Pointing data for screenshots
- - -

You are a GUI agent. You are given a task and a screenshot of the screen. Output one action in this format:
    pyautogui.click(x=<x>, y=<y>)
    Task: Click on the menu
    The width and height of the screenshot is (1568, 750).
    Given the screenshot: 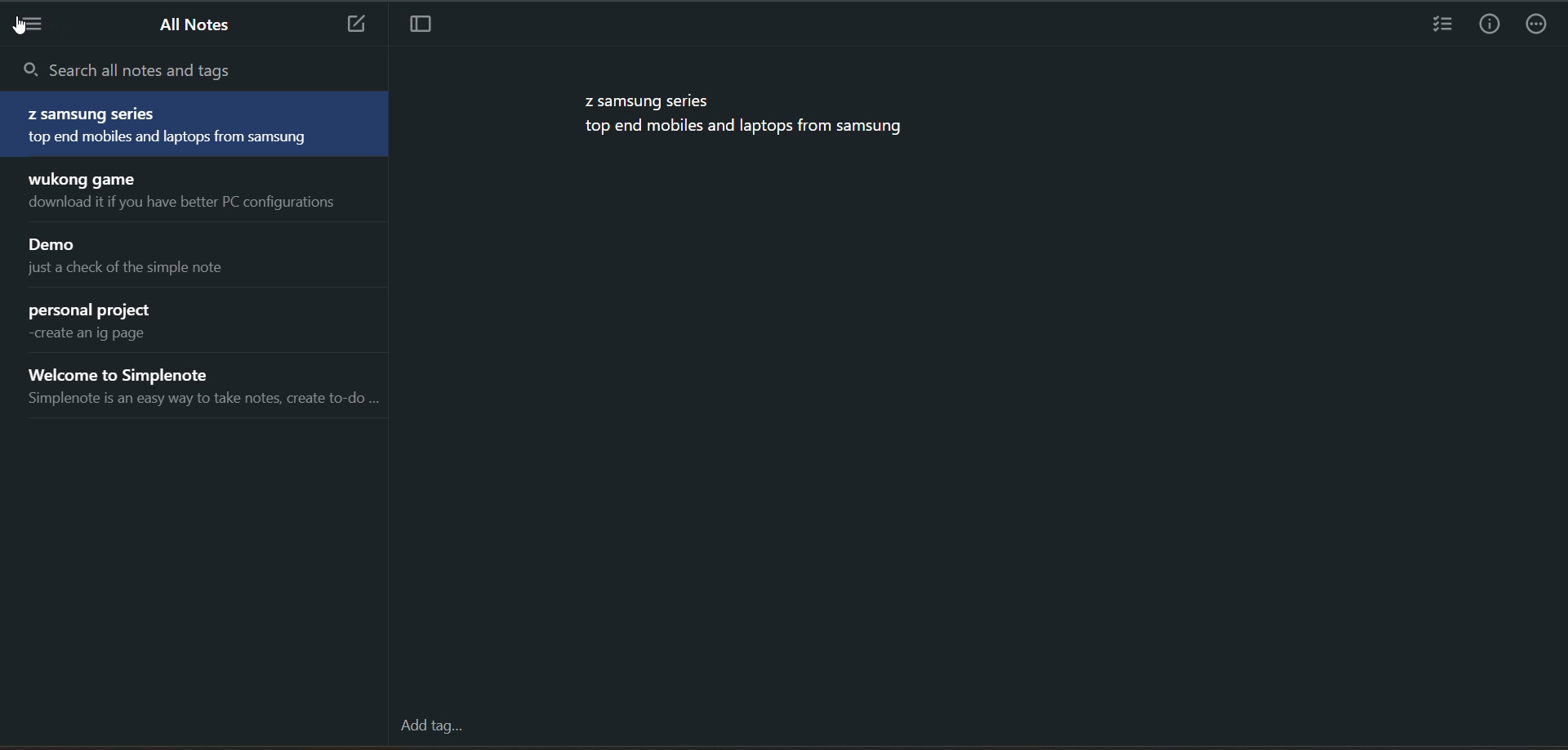 What is the action you would take?
    pyautogui.click(x=34, y=27)
    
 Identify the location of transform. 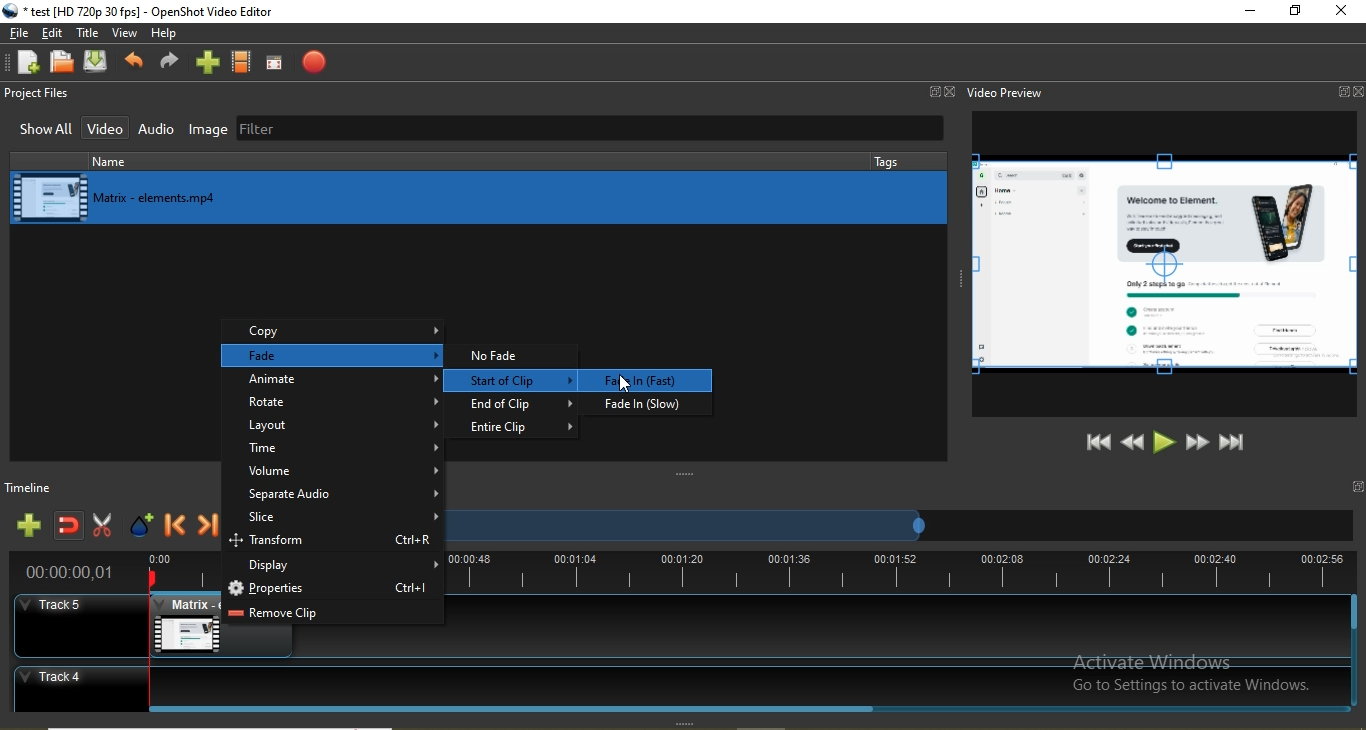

- - -

TO DO
Format the lines from the beginning of the records through the line containing "The width and" as a numbered list, omitting any blank lines.

RESULT BELOW
1. You are a GUI agent. You are given a task and a screenshot of the screen. Output one action in this format:
2.     pyautogui.click(x=<x>, y=<y>)
3.     Task: Click on the menu
4.     The width and height of the screenshot is (1568, 750).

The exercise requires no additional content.